McCarthy thinks the FBI will release an informant file alleging Biden took bribes as vice president

House Speaker Kevin McCarthy (R-Calif.) has a new sense of faith that the FBI will finally give Congress an informant dossier alleging President Biden received bribes from foreign countries while that he was vice-president.
McCarthy said he was confident FBI Director Christopher Wray would turn over the document after speaking to him on the phone on Friday.
“I wanted to be very clear with the director of the FBI that Congress has the right and we have the jurisdiction to oversee the FBI,” he said in an interview with Fox News’ Maria Bartiromo.
“It’s a piece of paper that a chairman of a committee asked to see.”
Earlier this month, the House Oversight Committee issued a subpoena for the case – which a whistleblower says links Biden to a “criminal” gambling pay-per-view scheme. But the FBI refused to provide it and instead responded to the request with a six-page letter raising various objections.
On Friday, committee chairman James Comer (R-Ky.) again called on the office to turn the matter over to Congress and dismissed his claims that the details were already public.

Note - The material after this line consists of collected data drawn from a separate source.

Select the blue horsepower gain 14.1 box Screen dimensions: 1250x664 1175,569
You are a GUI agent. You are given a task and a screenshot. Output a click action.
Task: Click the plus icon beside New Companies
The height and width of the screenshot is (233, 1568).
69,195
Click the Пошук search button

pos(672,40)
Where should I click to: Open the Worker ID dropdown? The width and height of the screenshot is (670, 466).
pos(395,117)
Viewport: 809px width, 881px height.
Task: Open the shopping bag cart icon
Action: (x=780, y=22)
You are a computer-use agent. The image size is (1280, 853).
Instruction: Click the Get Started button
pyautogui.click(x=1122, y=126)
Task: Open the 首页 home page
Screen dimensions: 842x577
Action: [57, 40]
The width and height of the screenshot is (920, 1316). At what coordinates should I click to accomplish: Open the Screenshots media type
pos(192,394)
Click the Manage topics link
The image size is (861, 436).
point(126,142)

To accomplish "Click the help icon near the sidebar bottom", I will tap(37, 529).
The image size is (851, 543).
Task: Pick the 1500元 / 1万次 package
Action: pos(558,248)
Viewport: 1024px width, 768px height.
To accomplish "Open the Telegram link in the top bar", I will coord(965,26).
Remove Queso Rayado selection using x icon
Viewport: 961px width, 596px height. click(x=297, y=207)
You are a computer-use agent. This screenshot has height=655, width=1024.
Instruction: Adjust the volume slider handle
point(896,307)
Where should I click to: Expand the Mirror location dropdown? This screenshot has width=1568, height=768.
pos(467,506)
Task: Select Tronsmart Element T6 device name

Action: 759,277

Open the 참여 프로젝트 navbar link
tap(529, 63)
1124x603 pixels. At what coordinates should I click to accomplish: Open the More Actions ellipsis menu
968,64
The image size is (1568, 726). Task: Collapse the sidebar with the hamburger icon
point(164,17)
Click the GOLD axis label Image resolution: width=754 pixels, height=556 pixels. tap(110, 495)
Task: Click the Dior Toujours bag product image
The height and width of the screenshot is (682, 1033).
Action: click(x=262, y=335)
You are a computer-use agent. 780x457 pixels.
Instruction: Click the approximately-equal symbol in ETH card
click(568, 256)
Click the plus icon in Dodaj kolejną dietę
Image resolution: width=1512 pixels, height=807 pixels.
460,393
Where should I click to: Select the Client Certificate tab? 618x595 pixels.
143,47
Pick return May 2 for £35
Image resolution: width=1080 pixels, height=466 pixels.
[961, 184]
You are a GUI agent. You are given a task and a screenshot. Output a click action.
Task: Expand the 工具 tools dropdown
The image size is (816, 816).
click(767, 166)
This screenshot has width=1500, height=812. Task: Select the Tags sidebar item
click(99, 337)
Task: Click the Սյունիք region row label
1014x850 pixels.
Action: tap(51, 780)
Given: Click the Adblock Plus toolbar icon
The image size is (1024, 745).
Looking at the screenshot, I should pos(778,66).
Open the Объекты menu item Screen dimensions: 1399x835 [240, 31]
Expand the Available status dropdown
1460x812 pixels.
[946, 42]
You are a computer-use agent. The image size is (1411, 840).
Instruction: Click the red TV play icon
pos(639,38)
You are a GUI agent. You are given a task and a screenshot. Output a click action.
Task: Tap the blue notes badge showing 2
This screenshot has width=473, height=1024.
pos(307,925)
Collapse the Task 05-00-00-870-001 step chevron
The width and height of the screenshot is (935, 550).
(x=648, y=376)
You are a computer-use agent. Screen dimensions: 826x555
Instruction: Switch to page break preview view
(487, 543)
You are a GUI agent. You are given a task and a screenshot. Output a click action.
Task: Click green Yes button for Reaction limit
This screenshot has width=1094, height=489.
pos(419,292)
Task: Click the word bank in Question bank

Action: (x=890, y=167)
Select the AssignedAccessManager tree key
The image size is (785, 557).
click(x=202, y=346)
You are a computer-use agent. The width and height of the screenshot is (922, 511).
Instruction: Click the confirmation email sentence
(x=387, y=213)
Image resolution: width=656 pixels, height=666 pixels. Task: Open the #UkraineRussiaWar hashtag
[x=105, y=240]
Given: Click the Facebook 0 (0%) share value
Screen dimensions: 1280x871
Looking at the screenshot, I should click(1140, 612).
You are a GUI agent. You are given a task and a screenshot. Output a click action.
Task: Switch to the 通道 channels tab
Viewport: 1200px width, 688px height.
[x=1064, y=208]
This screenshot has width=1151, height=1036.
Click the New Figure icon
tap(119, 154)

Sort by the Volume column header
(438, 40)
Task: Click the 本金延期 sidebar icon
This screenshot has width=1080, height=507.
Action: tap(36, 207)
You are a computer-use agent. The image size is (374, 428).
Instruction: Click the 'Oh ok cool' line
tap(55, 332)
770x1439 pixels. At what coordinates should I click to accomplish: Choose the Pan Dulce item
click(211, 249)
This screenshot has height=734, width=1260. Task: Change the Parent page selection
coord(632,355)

Two days later, McCarthy said he had made progress in convincing Wray that he should hand over the document.
“I explained to the director that we will do everything in our power and that we have jurisdiction over the FBI and we have the right to see this document,” he said on Fox News. “I believe that after this call, we will get this document.”
The FBI was ordered to turn over the file by noon May 10 and is more than a week late in delivering the document.
In flouting the subpoena, the bureau had previously argued that it had source protection issues and that the details were already public. The FBI said “contemporary public records cite earlier public letters and releases that suggest a significant amount of information is already available.”

Comer, however, said the substance of the information in the dossier – which was allegedly created or modified in June 2020 – was not “provided in any of the documents cited by the FBI or released to the public.”
A whistleblower alerted Senator Chuck Grassley (R-Iowa) to the existence of the informant file and Grassley then brought it to Comer’s attention.
An FBI spokesperson previously told The Post that the claims in the filing had not been verified.
“An FD-1023 form is used by FBI agents to record reports that have not been verified by a confidential human source. Documenting the information does not validate it, establish its credibility, or compare it to other information verified by the FBI,” the representative said.
“Revealing unverified or possibly incomplete information could harm investigations, harm prosecutions or legal proceedings, unfairly violate privacy or reputation, create false impressions in the public, or potentially identify individuals who provide information to law enforcement agencies. order, thereby putting their physical safety at risk.”